**TASK ITEM**
The expected output is the exact lines from the one containing "The height and width of the screenshot is (813, 1445)." through the end of the data, inclusive, and nothing else.

· · ·

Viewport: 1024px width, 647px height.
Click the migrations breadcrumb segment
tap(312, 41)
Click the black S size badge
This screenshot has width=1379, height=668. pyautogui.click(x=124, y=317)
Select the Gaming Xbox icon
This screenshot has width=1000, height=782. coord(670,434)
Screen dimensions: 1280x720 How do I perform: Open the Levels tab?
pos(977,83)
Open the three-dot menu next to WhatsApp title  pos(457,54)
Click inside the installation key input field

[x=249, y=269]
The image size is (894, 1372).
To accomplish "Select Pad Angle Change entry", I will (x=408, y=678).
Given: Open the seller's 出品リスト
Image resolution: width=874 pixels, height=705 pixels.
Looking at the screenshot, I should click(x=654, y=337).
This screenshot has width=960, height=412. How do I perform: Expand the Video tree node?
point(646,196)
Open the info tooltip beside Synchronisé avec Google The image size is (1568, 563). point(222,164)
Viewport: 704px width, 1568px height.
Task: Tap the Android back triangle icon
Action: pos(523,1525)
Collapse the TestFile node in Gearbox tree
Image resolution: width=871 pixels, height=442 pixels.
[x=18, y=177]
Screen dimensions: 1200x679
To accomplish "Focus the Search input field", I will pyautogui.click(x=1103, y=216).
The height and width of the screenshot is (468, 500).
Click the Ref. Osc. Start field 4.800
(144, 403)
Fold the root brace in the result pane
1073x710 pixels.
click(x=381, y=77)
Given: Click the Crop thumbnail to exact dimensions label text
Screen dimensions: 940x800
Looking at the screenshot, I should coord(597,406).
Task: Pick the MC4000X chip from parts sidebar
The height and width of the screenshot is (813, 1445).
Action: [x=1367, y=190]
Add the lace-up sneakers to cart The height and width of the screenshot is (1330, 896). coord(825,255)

· · ·

**OUTPUT**
The height and width of the screenshot is (813, 1445).
Action: [x=1367, y=190]
Add the lace-up sneakers to cart The height and width of the screenshot is (1330, 896). coord(825,255)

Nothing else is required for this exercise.